Ao mesmo tempo, seu consumo está diretamente ligado ao uso de recursos naturais e à geração de emissões. Portanto, gerir esse consumo de forma eficiente é parte do compromisso ambiental das empresas.
A agenda ESG não exige necessariamente mudanças estruturais imediatas, mas sim a capacidade de compreender como os recursos estão sendo utilizados. A medição de gás transforma o consumo em informação rastreável, permitindo avaliar, comparar e otimizar o uso energético ao longo do tempo.
Eficiência começa com compreensão
Quando o consumo de gás é monitorado com precisão, torna-se possível identificar variações que antes passariam despercebidas. Pequenos desvios operacionais, perdas ao longo do sistema ou ajustes necessários nos processos deixam de ser hipóteses e passam a ser evidências.
É nesse cenário que entram as soluções de medição industrial da Aépio.
Os medidores rotativos, por exemplo, operam com tecnologia de deslocamento positivo e oferecem alta confiabilidade na medição volumétrica, mesmo em faixas amplas de vazão — que podem variar de 0,4 a 1.600 m³/h. Seu corpo em alumínio anodizado de alta resistência e a compatibilidade com corretores eletrônicos permitem não apenas medir, mas ajustar o volume às condições reais de operação, considerando pressão e temperatura.
Já os medidores tipo turbina são indicados para aplicações com volumes elevados de gás e constantes, comuns em plantas industriais e sistemas de transmissão de gás. Seu princípio velocimétrico permite acompanhar grandes fluxos com precisão, sendo utilizados em operações que exigem medição estável para controle energético e transferência de custódia.

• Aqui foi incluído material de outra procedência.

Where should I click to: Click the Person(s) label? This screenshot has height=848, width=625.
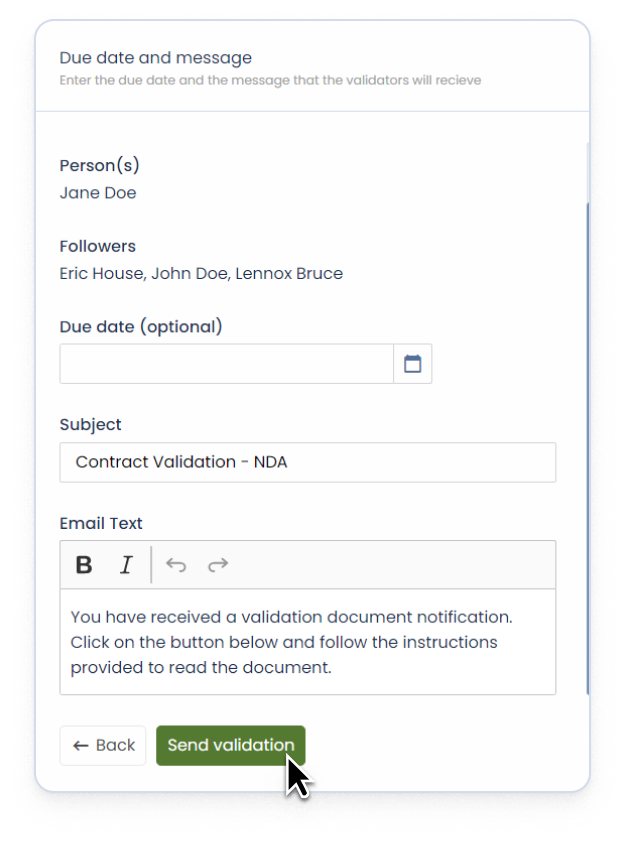pos(100,165)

Em processos que demandam acompanhamento operacional contínuo, o quantômetro surge como aliado estratégico. Ele registra o volume por meio de um index eletrônico e pode integrar comunicação com sistemas externos, permitindo monitoramento do consumo de forma mais detalhada. Sua estrutura livre de manutenção, com rolamentos lubrificados permanentemente e opções de saída de dados como Modbus ou sinais analógicos, favorece a integração com sistemas de gestão energética.
Para aplicações que exigem ainda maior estabilidade e mínima interferência no fluxo, a medição ultrassônica de gás oferece leitura sem partes móveis, reduzindo perdas de carga e mantendo precisão na medição mesmo em operações contínuas. Esse tipo de tecnologia amplia a confiabilidade do monitoramento, especialmente em ambientes que demandam alta disponibilidade operacional.

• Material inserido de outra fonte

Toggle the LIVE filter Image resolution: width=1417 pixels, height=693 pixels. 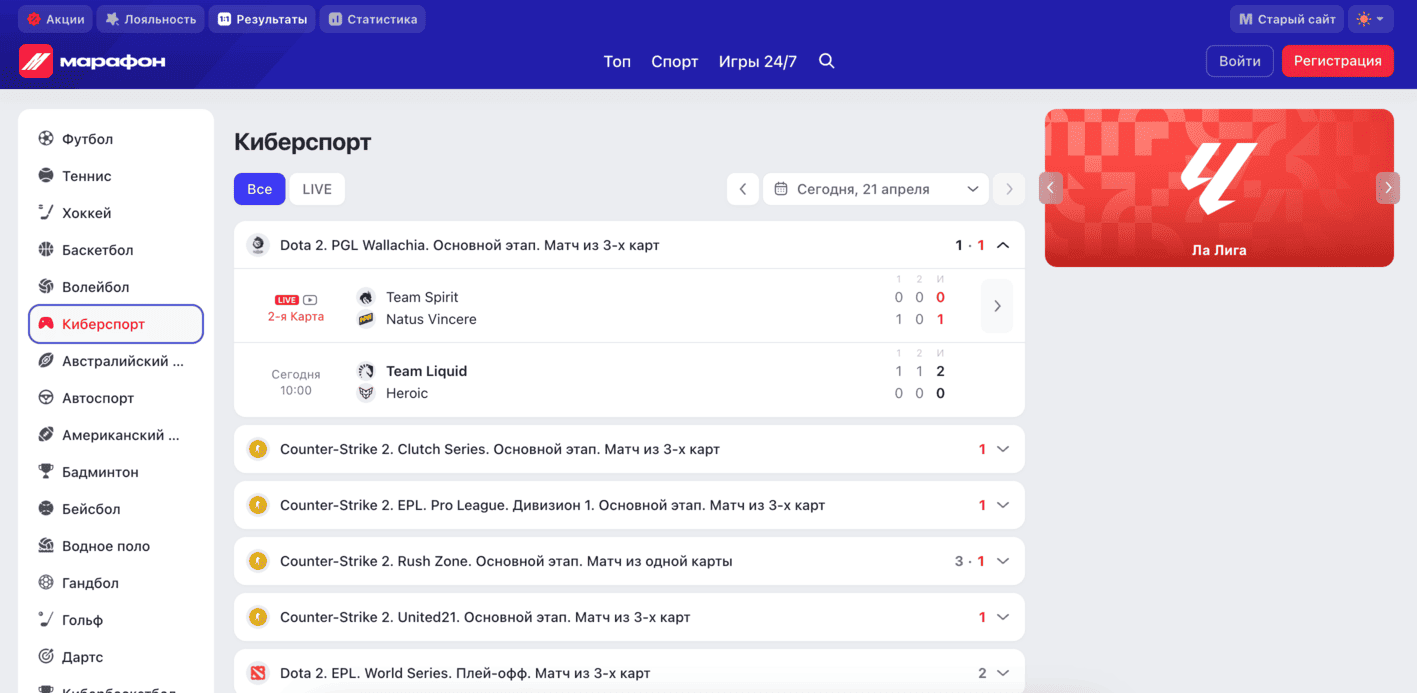coord(317,189)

Rastreabilidade que sustenta metas ambientais
A agenda ESG também exige capacidade de demonstrar resultados. Iniciativas voltadas à sustentabilidade industrial precisam ser sustentadas por dados de consumo energético ao longo do tempo.

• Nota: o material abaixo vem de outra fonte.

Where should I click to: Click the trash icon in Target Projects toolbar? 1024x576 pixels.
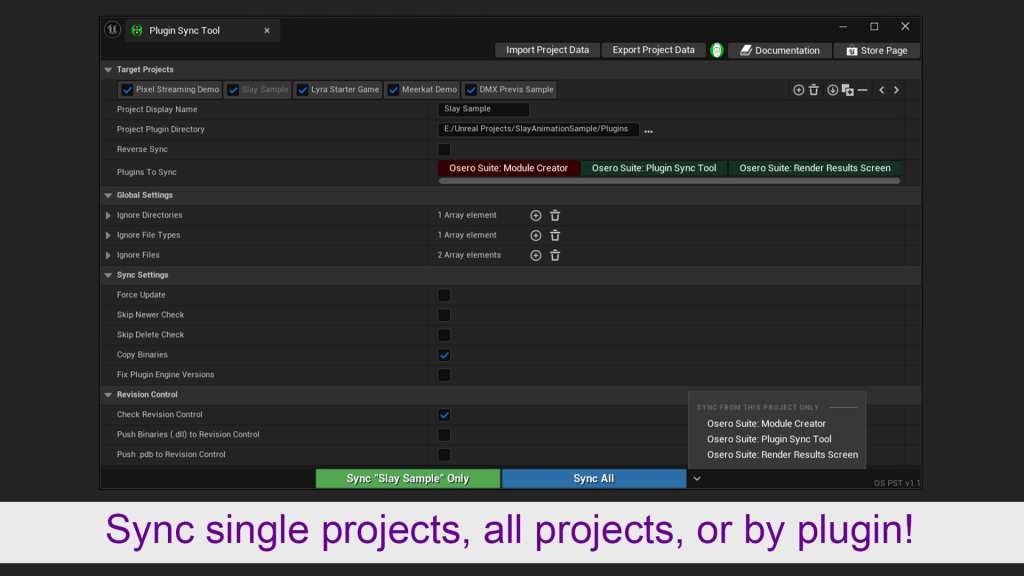tap(814, 90)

Com soluções de medição confiáveis, torna-se possível criar histórico de consumo, identificar tendências e avaliar o impacto de melhorias implementadas. Isso viabiliza o acompanhamento interno e sustenta relatórios ambientais e metas ESG com base técnica.
Sem rastreabilidade do consumo, a eficiência permanece no campo da intenção. Com dados consistentes, ela se torna mensurável.
Medir para evoluir
Ao incorporar tecnologias de medição como medidores rotativos, medidores turbina, quantômetros e medidores ultrassônicos, as empresas passam a ter mais do que controle operacional: ganham base para decisões energéticas mais conscientes.
Na prática, medir é o primeiro passo para reduzir.
Com o apoio das soluções de medição da Aépio, a medição de gás industrial deixa de ser apenas um requisito técnico e passa a ser uma aliada estratégica na construção de processos mais eficientes, rastreados por dados e alinhados às metas ESG, sem comprometer a produtividade.